# WHAT TO WORK ON:
1. Render this sentence from the article on Alabama's anti-abortion bill in Spanish: "In an interview on Thursday, McClurkin explained her reasoning."
2. In the article on Alabama's anti-abortion bill, condense the paragraph beginning "Republican Alabama State Representative Mary Sue McClurkin" into a shorter version that keeps its main facts.
3. Write the next part of the article on Alabama's anti-abortion bill, picking up after its final sentence.

# PAGE EXCERPT:
Alabama Introduces Another Anti-Abortion Bill, Calls Fetus "Largest Organ in a Woman's Body"

Impact

Republican Alabama State Representative Mary Sue McClurkin is pushing legislation that will target abortion providers with medically unnecessary regulations, often known as a TRAP (Targeted Regulation of Abortion Providers) bill. Why should legislators waste time and money on another anti-abortion bill, especially as Alabama’s neighbor Mississippi wages a litigation battle to defend their own TRAP bill?

In an interview on Thursday, McClurkin explained her reasoning.

"When a physician removes a child from a woman, that is the largest organ in a body. That's a big thing. That's a big surgery. You don't have any other organs in your body that are bigger than that."

Um ... what?

Fetuses are not bodily organs.

This is just the latest of many, many, many examples of legislators pretending to be doctors. Democratic Alabama Representative Patricia Todd put it best when she said, "They're drafting a bill on a subject they have no knowledge of. They've never been in a clinic. They don't know what the regulations are."

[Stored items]
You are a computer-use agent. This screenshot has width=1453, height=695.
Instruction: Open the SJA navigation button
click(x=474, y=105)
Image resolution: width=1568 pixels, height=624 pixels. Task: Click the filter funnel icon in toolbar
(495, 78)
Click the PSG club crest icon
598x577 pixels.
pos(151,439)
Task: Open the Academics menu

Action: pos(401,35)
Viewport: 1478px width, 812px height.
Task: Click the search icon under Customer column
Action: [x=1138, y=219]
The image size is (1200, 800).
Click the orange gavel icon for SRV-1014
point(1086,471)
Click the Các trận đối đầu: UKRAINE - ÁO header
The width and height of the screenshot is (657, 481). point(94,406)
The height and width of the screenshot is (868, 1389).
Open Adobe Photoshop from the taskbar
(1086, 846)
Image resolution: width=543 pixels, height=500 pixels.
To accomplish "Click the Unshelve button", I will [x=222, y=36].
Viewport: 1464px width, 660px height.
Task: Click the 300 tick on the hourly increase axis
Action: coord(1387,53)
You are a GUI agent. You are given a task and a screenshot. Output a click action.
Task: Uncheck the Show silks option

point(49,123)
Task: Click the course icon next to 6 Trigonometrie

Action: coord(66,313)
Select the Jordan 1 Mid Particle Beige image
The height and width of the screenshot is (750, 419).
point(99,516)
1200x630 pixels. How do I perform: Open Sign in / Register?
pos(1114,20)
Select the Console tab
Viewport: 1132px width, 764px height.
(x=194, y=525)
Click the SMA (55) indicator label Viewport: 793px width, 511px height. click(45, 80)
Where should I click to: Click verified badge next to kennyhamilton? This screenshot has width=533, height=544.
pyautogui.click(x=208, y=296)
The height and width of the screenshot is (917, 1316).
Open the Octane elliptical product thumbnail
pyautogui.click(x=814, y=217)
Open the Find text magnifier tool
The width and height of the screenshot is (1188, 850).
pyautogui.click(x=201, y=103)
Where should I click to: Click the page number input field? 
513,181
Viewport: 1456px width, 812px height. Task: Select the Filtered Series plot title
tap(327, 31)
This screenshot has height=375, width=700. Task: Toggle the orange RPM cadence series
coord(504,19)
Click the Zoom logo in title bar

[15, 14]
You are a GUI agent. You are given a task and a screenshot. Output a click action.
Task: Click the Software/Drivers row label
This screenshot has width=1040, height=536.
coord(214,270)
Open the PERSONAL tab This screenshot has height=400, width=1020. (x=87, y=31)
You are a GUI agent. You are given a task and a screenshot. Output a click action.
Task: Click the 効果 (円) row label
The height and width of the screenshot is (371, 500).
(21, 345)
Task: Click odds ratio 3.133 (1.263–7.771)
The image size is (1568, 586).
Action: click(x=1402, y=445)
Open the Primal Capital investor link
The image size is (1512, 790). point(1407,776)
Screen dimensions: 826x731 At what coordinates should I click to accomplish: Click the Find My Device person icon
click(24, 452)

# ANSWERS IN ORDER:
1. En una entrevista el jueves, McClurkin explicó su razonamiento.

2. Republican state representative Mary Sue McClurkin is advancing a TRAP (Targeted Regulation of Abortion Providers) bill that would impose medically unnecessary rules on abortion providers. The article questions spending time and money on it while neighboring Mississippi fights in court to defend its own TRAP bill.

3.
The proposed bill would require women’s health clinics that provide abortion care to follow standards applied to ambulatory health care facilities, modifications that can cost many clinics thousands of dollars to comply with. It also requires physicians who provide abortion care to obtain admitting privileges to a local hospital, privileges hospitals are not required to give even if the candidate is qualified. In Mississippi, physicians from the state’s only abortion clinic were refused admitting privileges by seven local hospitals, and thus have been unable to comply with the state’s TRAP law.

Regardless of the bill sponsor’s lack of actual medical knowledge, the law is expected to pass. The Alabama House will likely debate the bill today.